Healthcare funding and goals are dynamic: Grenada’s public healthcare system, overseen by its Ministry of Health, includes 36 primary care facilities, 30 satellite care facilities, three hospitals and one psychiatric hospital. Primarily funded through general taxation, healthcare in Grenada also receives support through grants from the E.U. through the Primary Health care and Caribbean Development Bank Basic Need Program (BNTF) and by The Caribbean Public Health Agency.
These government and humanitarian entities have collaborated to bolster Grenada’s preventative healthcare, laboratory diagnosing and testing capacity. In 2015, the Ministry of Health released a healthcare action plan. By 2017, the WHO pledged its support for the plan by releasing a Grenadian Cooperation Strategic Agenda for 2018-2024 with bolstered resources for the nation. Grants also target specific public health goals, such as the current objective to eliminate mother-to-child transmission of HIV. Within communities, NGOs have translated much of that funding into tangible community health improvements. For example, Grenada National Organization of Women educates women about sexual and reproductive health and provides HIV prevention resources.
A Dynamic System
The public and private healthcare sectors support each other: In 2014, healthcare in Grenada made up 6.1% of the total GDP, yet 53.6% of that was from the private sector. With a total GDP of $911.5 million in 2014, roughly $55.6 million of that derived from the public healthcare sector and over half of that amount from the private sector. Based on the population of over 108,000 that year, less than 20 cents per capita was dedicated to public healthcare in Grenada in 2014.

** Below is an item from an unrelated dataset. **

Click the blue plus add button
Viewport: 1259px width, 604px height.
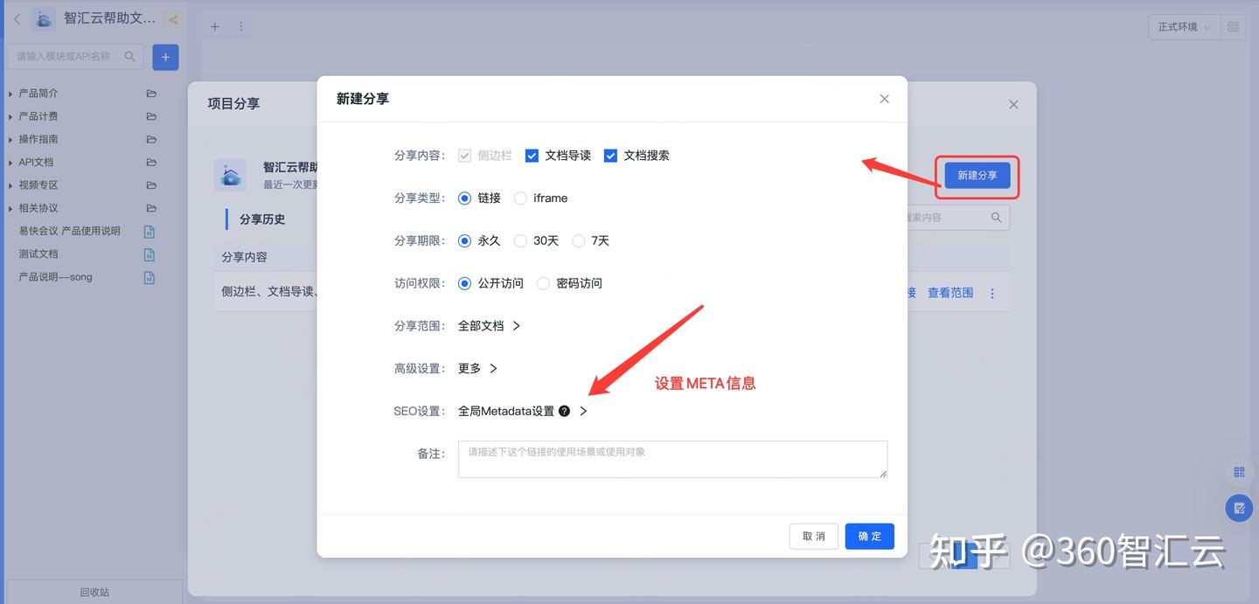tap(165, 57)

The healthcare system in Grenada, mimicking a universal healthcare system, leverages those who can afford private sector healthcare to help keep costs low for its public expenditure, allocating 10%-12% of its total budget on healthcare between 2008 and 2014. The gaps in Grenada’s current healthcare systems leave both the wealthy without luxury services and the vulnerable without basic care. Without these gaps, the lucrative private sector could not thrive.
The Work that Remains
Health has improved but some populations remain vulnerable: a history of poor children’s health outcomes has led Grenada’s healthcare system to intervene earlier in the population. Grenada now has a relatively low infant mortality rate of 10.3 deaths per 1,000 births. It also has a 95%-100% essential vaccination coverage rate in its primary schools, with more healthcare in primary and secondary schools. Additionally, wasting rates in children dropped from 7.9% in 2011 to 3.4% by 2014.
Now, chronic and non-communicable diseases, including diabetes, cancer, cardiovascular and respiratory diseases, have emerged as the main cause of death and morbidity in Grenada. Risk factors for these diseases include overconsumption of alcohol, poor nutrition, obesity, lack of physical activity and hypertension. In rural areas, risk factors for chronic and non-communicable diseases are more prevalent than in urban Grenada. As of 2019, upwards of 71,000 Grenadians lived in rural areas, predominantly below the poverty line.

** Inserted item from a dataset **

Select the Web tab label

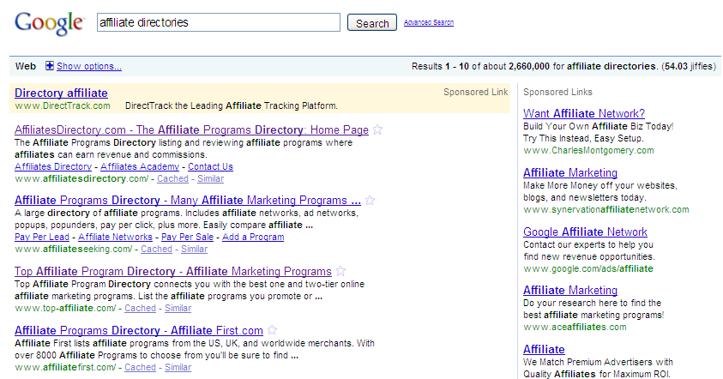26,66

Despite healthcare in Grenada otherwise improving, medically vulnerable rural Grenadians essentially exist outside the mainstream economy. They lack access to efficient and consistent medical treatment and consequently have worse health outcomes than their wealthier urban counterparts.
Socioeconomic factors within and medical outcomes derived from systems of healthcare in Grenada have undoubtedly improved. Still, the Grenadian government grapples with implementing a universal healthcare system. Life-saving preventative and emergency treatments remain inaccessible for the most vulnerable populations. Grenada continues to receive essential support from NGOs and humanitarian and public health organizations implement action plans. A shift in healthcare equity will alleviate the financial and medical conditions that negatively impact hundreds of thousands of Grenadians.